**TASK STATEMENT:** Lay out the lines of the listing as a numbered list, from the line with "Click the Copy your AI's link button" through the end of the listing, skipping blank lines and leaving out the pictures.
========================
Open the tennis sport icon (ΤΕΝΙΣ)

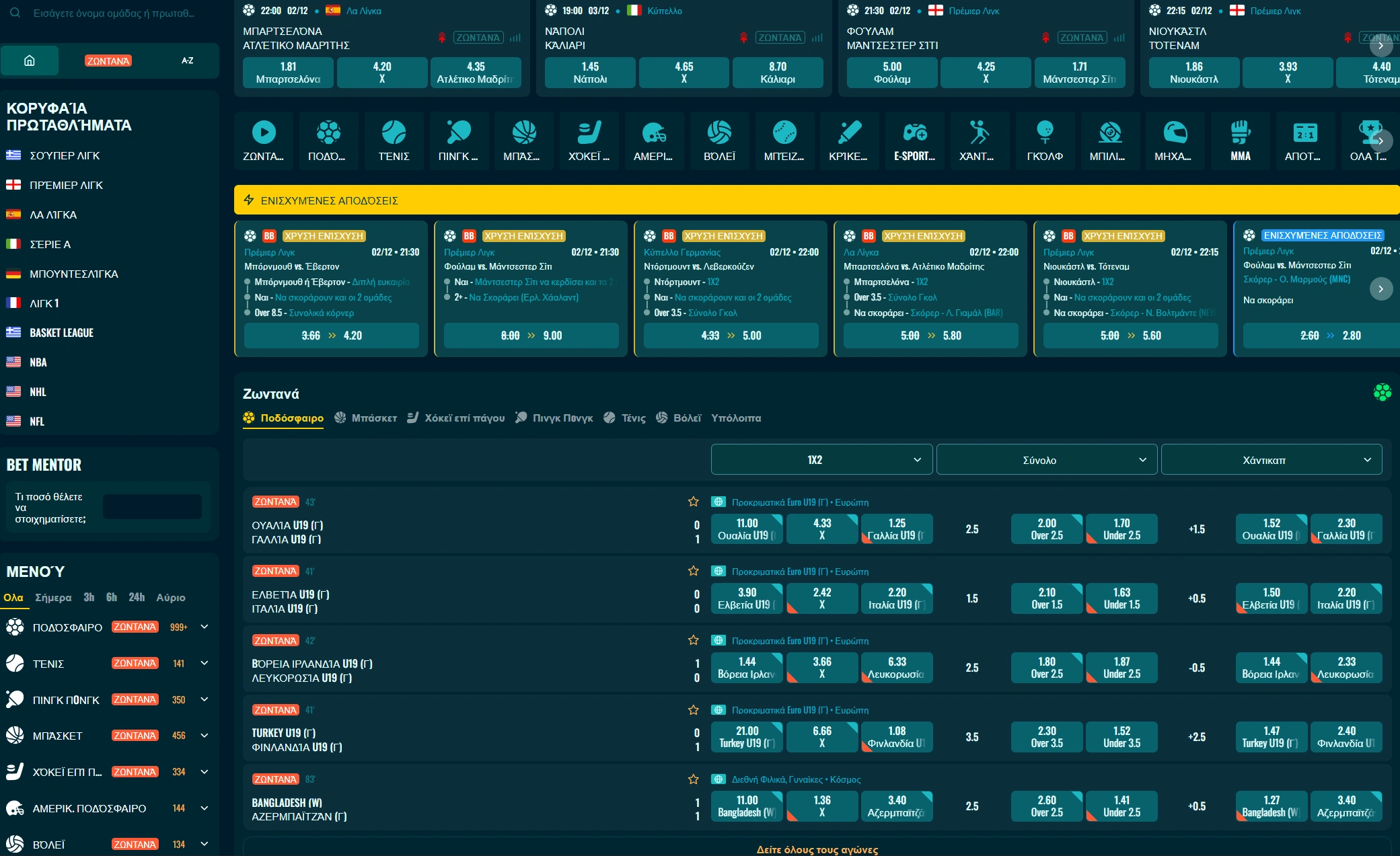pos(394,140)
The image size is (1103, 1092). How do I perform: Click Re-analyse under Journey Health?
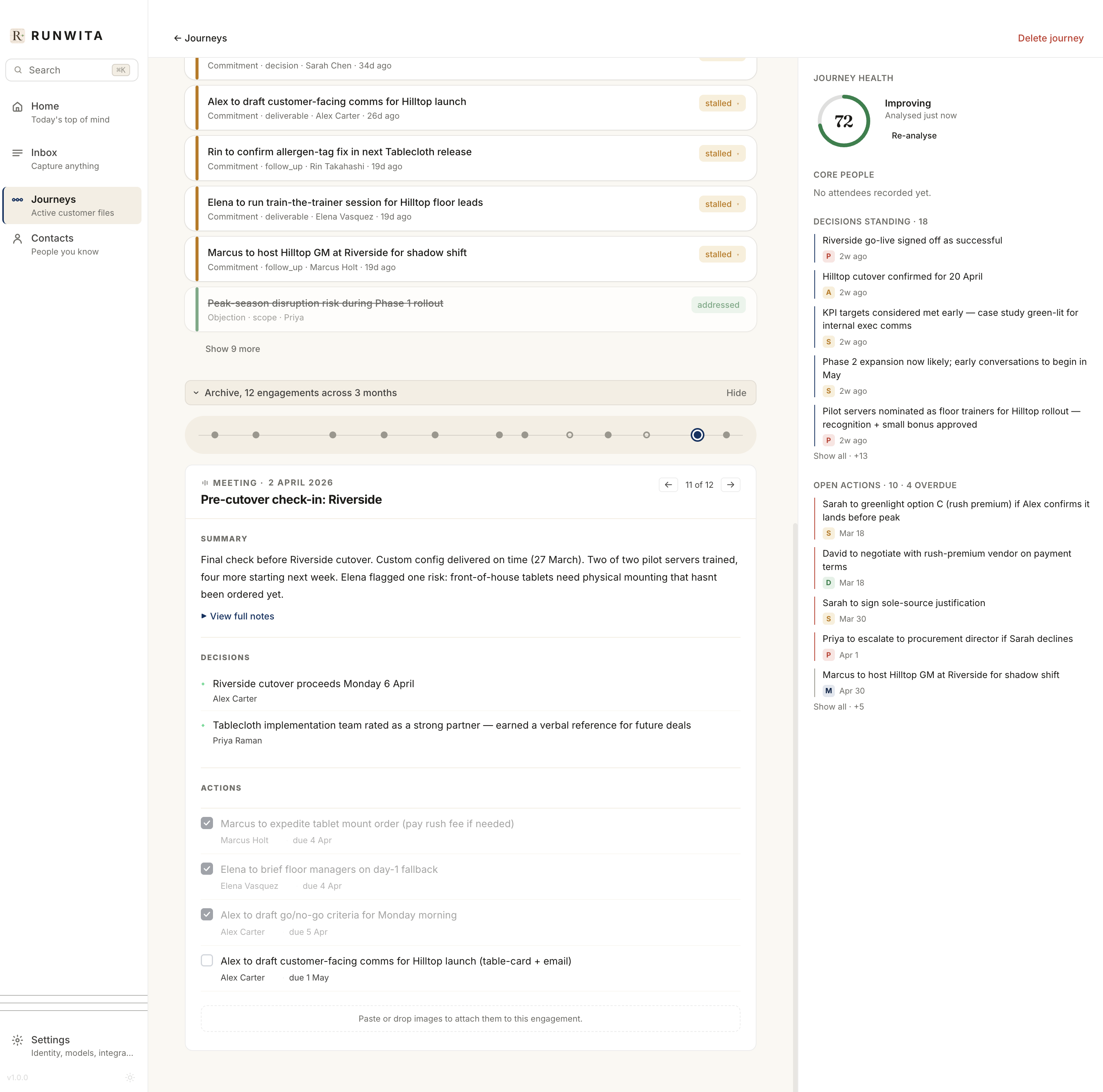pos(914,136)
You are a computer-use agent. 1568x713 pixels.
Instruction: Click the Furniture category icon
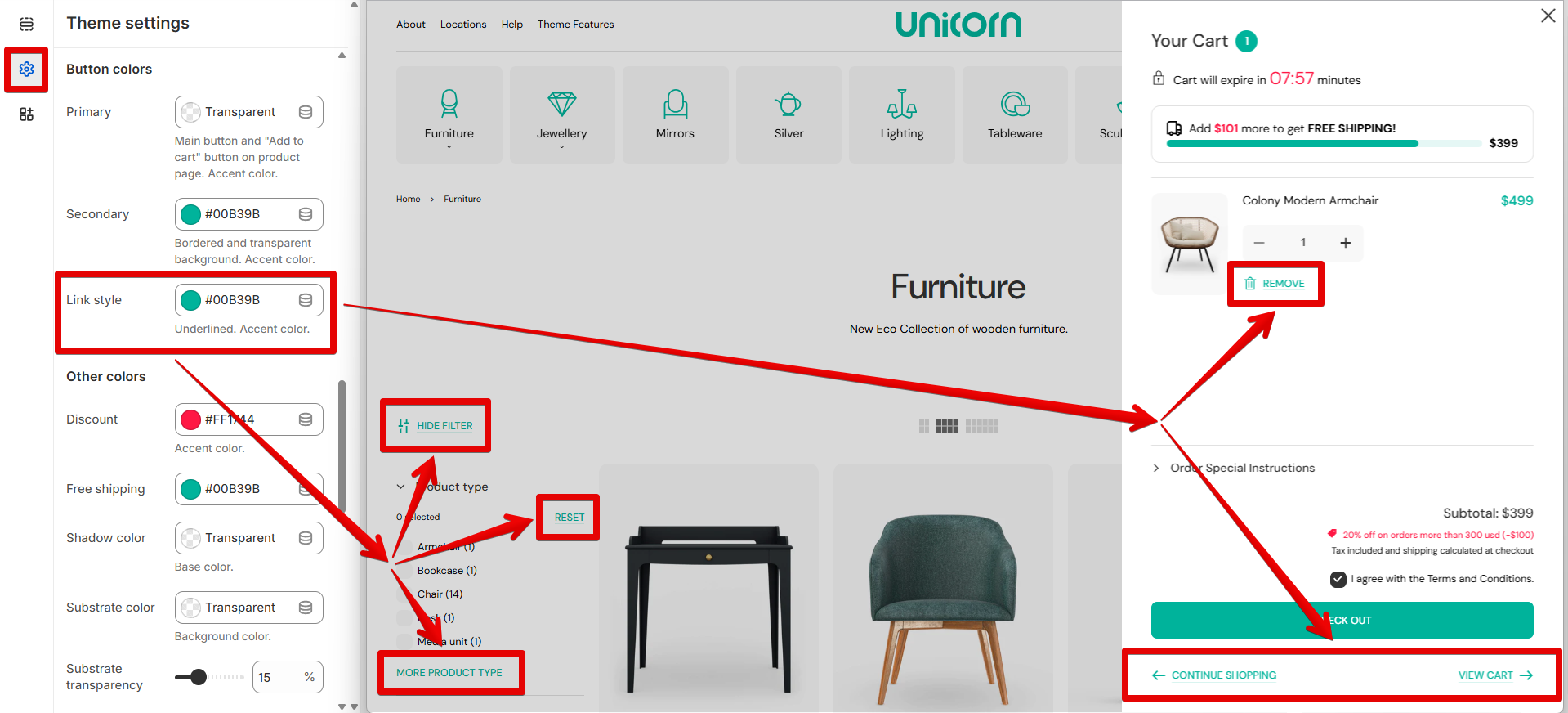(x=449, y=105)
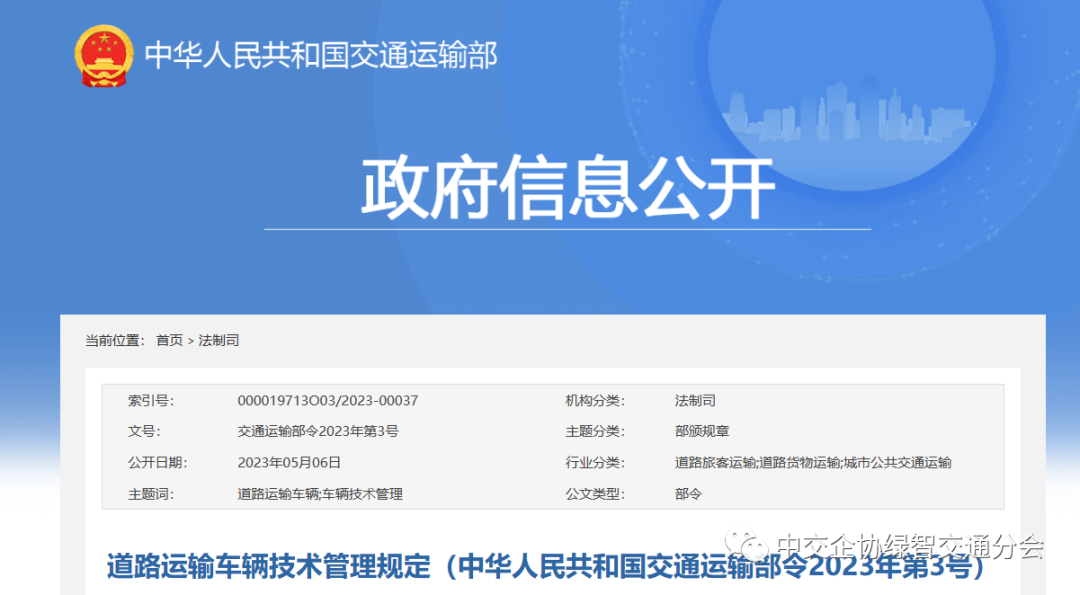Open the 中华人民共和国交通运输部 site title
Image resolution: width=1080 pixels, height=595 pixels.
(x=321, y=55)
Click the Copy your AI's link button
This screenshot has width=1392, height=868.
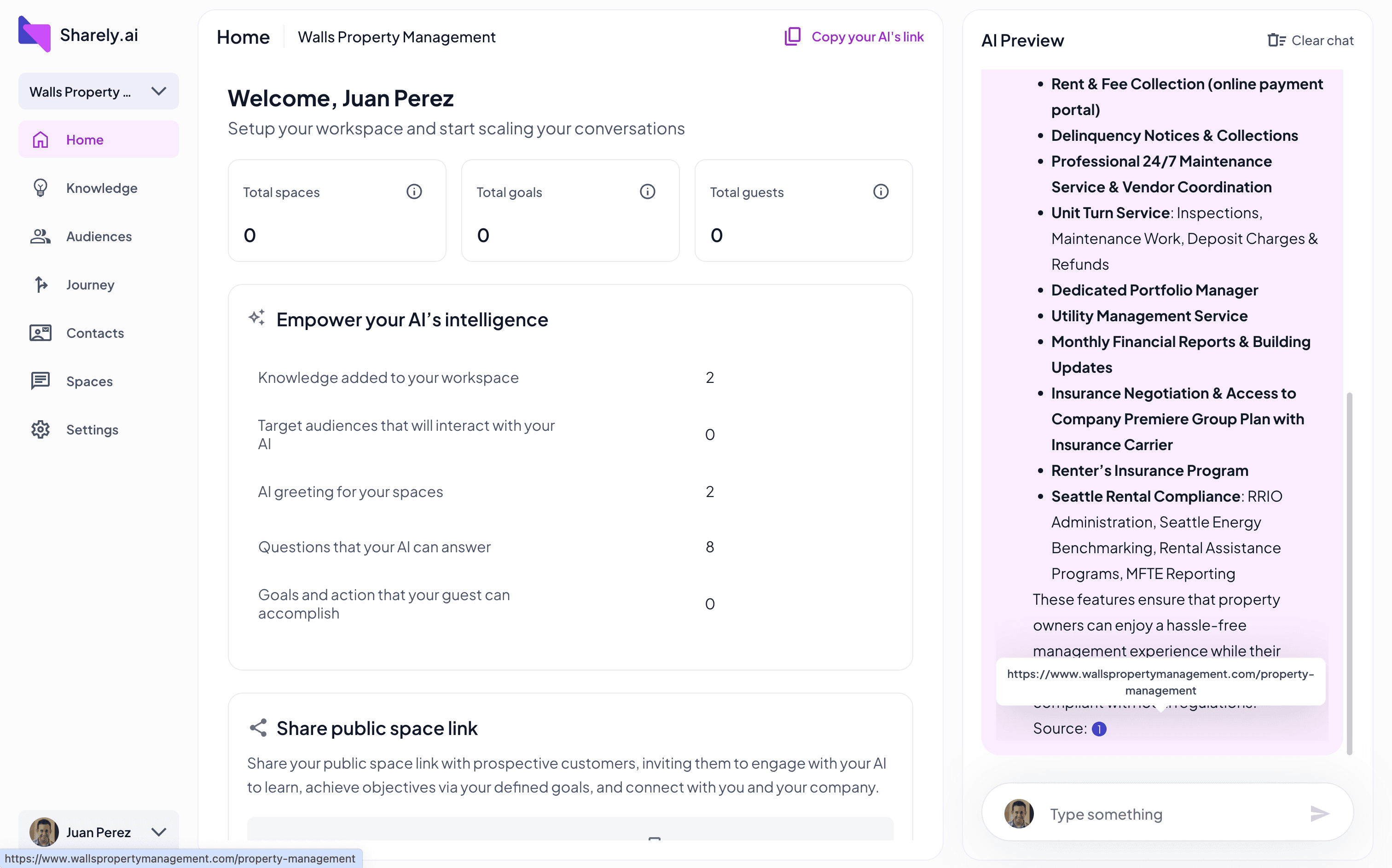[867, 37]
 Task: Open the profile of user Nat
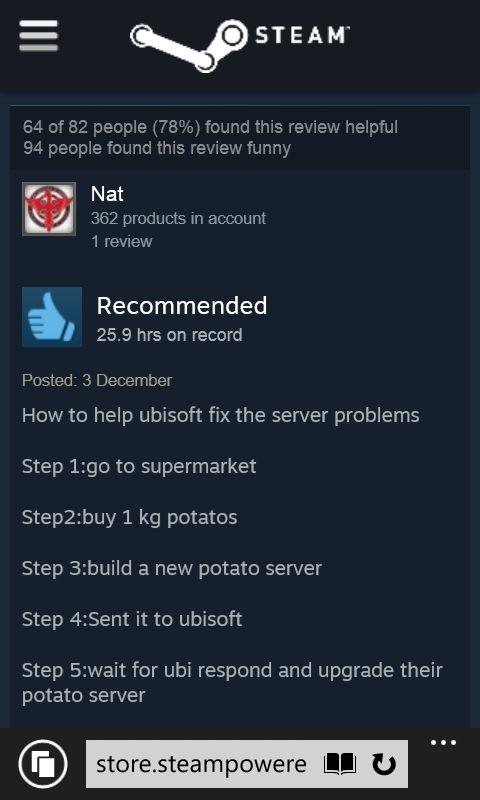point(107,194)
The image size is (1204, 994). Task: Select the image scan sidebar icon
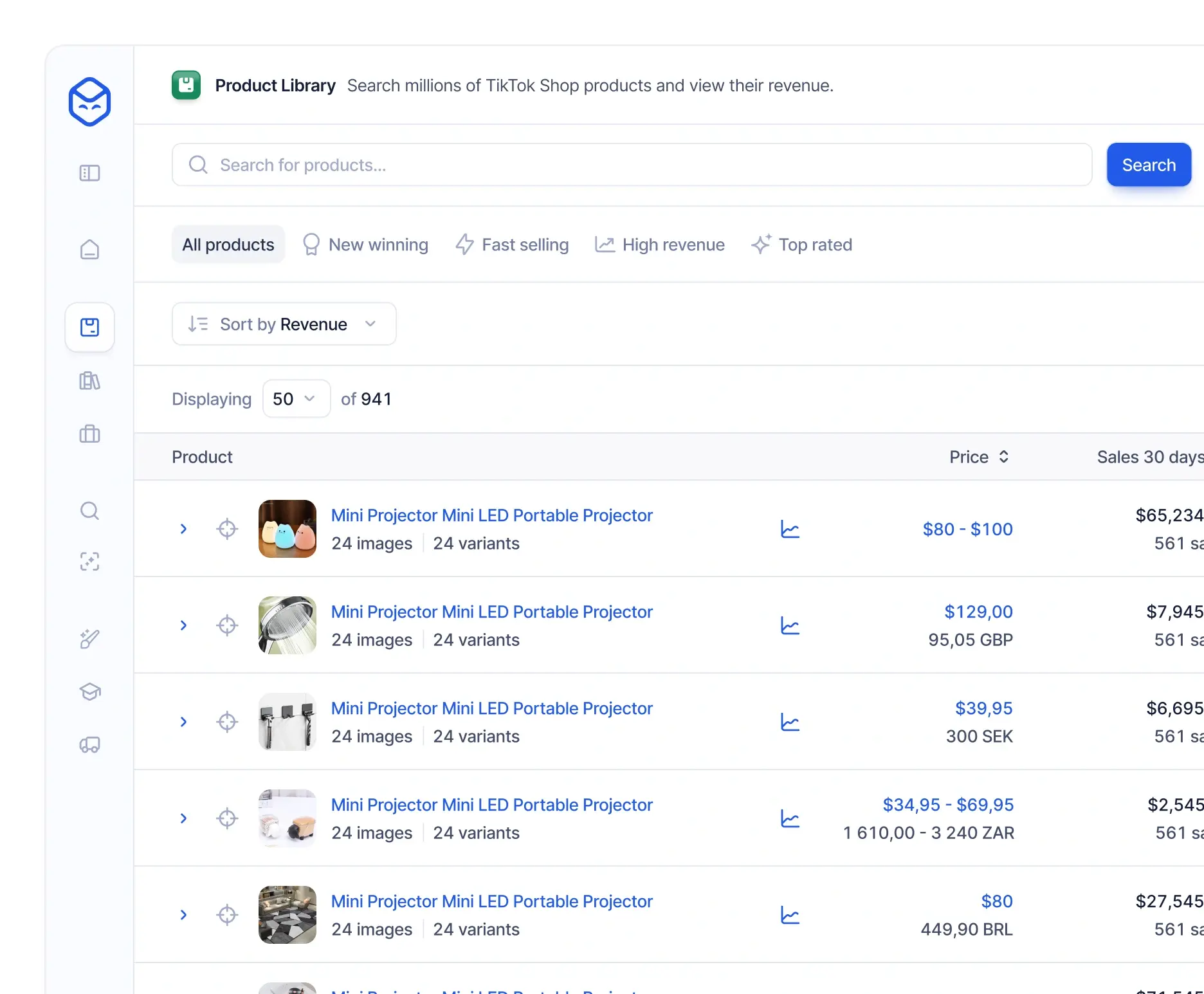tap(89, 562)
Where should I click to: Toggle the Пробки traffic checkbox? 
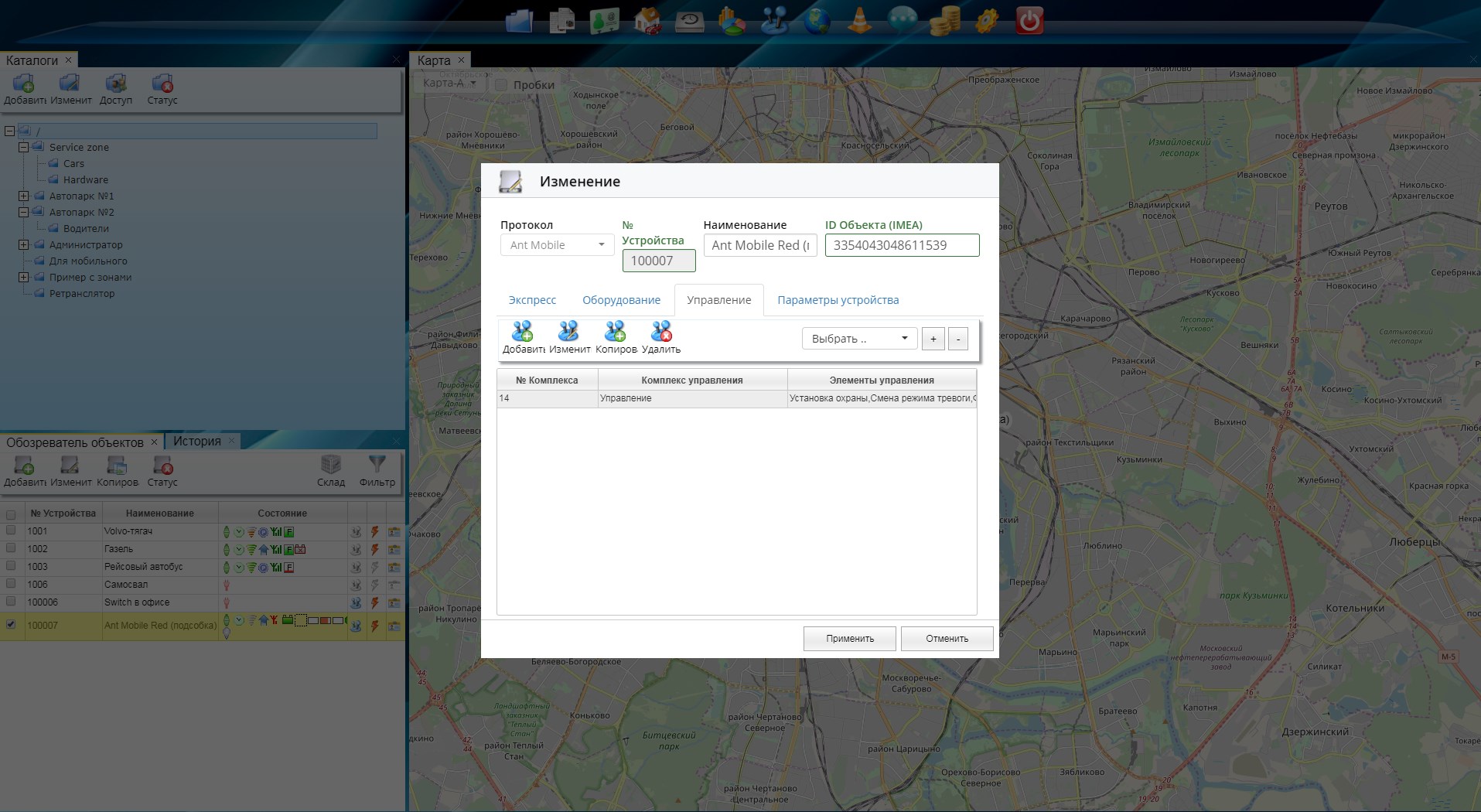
========================
**TASK RESULT:**
1. Click the Copy your AI's link button
2. This screenshot has width=1392, height=868.
3. [867, 37]
4.  Task: Open the profile of user Nat
5. point(107,194)
6. The image size is (1204, 994). Task: Select the image scan sidebar icon
7. tap(89, 562)
8. Where should I click to: Toggle the Пробки traffic checkbox? 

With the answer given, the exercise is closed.